= DIRECTIONS FOR THIS TASK =
In the passage on building energy efficiency, what kind of company is Carbon Lighthouse described as?

= QUOTED PASSAGE =
* * *

3) Uncover hidden energy efficiency measures in buildings

According to C40 Cities, buildings account for roughly 50% of a city’s total carbon emissions, and 70% in major cities like London, Los Angeles, and Paris. For cities to achieve sustainable growth and broader climate goals, they will have to look into innovative solutions to reduce their emissions from the building sector. In 2018, the mayors of 19 cities – representing 130 million people – committed to enacting policies and regulations that will make all new buildings carbon neutral by 2030. It may not be new buildings that are a challenge for cities, but rather improving the energy efficiency in existing buildings. 

In OECD countries, buildings that already exist are estimated to account for 65% of all buildings by 2060. Data analytics is already being used in property technology solutions, including software, to track monthly energy use or the performance of individual equipment. Now, advanced AI and machine learning capabilities are unlocking even more possibilities for monitoring and optimising energy use in existing buildings. Carbon Lighthouse, an Energy Savings-as-a-Service company, uses AI-enabled data analytics to reduce emissions in commercial buildings by accurately measuring, analysing and modelling a building’s exact energy usage. The results provide Carbon Lighthouse engineers with a better understanding of baseline energy use and, more importantly, uncover hidden energy inefficiencies based on that particular building’s actual needs.

* * *

Items listed in a dataset
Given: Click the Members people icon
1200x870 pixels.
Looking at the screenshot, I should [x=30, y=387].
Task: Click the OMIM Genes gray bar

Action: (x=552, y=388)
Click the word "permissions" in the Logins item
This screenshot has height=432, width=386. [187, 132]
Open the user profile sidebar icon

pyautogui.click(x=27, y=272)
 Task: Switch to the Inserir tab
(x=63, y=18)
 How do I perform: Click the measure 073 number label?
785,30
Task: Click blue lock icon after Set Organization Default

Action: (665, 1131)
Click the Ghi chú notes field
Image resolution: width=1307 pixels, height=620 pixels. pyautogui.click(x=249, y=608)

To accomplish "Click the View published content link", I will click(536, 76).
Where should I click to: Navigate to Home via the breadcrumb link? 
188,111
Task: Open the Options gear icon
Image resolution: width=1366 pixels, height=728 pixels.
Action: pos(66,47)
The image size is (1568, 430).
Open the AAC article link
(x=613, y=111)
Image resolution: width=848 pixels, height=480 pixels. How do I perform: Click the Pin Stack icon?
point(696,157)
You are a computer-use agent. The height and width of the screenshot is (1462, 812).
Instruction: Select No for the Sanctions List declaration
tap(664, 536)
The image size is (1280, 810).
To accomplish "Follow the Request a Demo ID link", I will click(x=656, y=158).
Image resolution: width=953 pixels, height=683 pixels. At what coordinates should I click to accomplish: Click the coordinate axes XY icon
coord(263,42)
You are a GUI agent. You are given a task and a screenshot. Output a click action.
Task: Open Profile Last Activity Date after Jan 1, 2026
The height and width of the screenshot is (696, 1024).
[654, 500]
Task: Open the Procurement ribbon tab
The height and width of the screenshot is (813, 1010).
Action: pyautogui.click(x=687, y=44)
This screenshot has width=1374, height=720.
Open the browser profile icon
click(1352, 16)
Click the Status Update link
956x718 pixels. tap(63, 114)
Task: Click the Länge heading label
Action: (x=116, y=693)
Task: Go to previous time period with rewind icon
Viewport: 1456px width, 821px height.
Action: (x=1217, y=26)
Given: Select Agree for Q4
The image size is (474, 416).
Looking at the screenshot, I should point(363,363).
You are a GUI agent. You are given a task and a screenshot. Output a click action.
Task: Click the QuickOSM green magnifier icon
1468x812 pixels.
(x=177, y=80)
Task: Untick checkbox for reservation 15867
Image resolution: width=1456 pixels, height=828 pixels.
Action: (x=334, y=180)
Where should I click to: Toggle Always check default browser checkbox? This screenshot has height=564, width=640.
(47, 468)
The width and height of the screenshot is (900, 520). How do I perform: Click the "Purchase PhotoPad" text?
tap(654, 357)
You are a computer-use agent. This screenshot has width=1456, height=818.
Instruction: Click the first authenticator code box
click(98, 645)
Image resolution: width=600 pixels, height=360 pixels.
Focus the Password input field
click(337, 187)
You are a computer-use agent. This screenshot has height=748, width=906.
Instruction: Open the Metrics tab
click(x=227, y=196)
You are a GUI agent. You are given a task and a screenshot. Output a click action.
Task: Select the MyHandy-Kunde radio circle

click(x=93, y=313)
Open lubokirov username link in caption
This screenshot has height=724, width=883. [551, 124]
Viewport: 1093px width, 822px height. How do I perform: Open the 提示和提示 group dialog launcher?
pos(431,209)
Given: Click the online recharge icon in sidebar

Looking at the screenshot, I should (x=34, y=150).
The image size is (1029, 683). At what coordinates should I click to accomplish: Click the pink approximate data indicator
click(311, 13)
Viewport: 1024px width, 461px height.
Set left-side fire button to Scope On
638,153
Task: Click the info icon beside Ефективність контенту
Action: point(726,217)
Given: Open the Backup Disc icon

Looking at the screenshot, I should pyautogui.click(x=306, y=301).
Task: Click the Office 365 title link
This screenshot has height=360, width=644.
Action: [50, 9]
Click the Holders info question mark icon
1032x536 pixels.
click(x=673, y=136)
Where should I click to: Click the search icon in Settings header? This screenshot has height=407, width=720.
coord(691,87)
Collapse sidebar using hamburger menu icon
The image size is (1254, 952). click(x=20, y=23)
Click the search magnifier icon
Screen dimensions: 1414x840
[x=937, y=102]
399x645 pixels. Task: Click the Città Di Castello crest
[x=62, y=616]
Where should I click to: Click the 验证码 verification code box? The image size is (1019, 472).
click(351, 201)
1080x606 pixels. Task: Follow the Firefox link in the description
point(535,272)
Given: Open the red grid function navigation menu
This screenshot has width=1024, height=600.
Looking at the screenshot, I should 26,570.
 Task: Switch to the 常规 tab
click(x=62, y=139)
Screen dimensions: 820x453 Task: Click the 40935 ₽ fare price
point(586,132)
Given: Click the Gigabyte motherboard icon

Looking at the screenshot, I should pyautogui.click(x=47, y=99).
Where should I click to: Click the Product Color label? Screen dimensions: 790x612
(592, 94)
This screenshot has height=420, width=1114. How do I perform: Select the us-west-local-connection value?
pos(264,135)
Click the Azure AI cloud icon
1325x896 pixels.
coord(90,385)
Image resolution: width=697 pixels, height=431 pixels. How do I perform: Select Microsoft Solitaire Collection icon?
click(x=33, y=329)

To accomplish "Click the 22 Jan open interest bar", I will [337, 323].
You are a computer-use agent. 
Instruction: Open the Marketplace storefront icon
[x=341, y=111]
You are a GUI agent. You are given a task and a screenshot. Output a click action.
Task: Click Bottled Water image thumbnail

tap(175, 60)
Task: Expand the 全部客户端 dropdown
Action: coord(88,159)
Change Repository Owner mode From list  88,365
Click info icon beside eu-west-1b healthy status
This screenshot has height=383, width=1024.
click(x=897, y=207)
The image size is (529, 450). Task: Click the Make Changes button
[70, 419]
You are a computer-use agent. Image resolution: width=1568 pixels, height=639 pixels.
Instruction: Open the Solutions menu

* * *

= THE COMPLETED TASK =
An Energy Savings-as-a-Service company.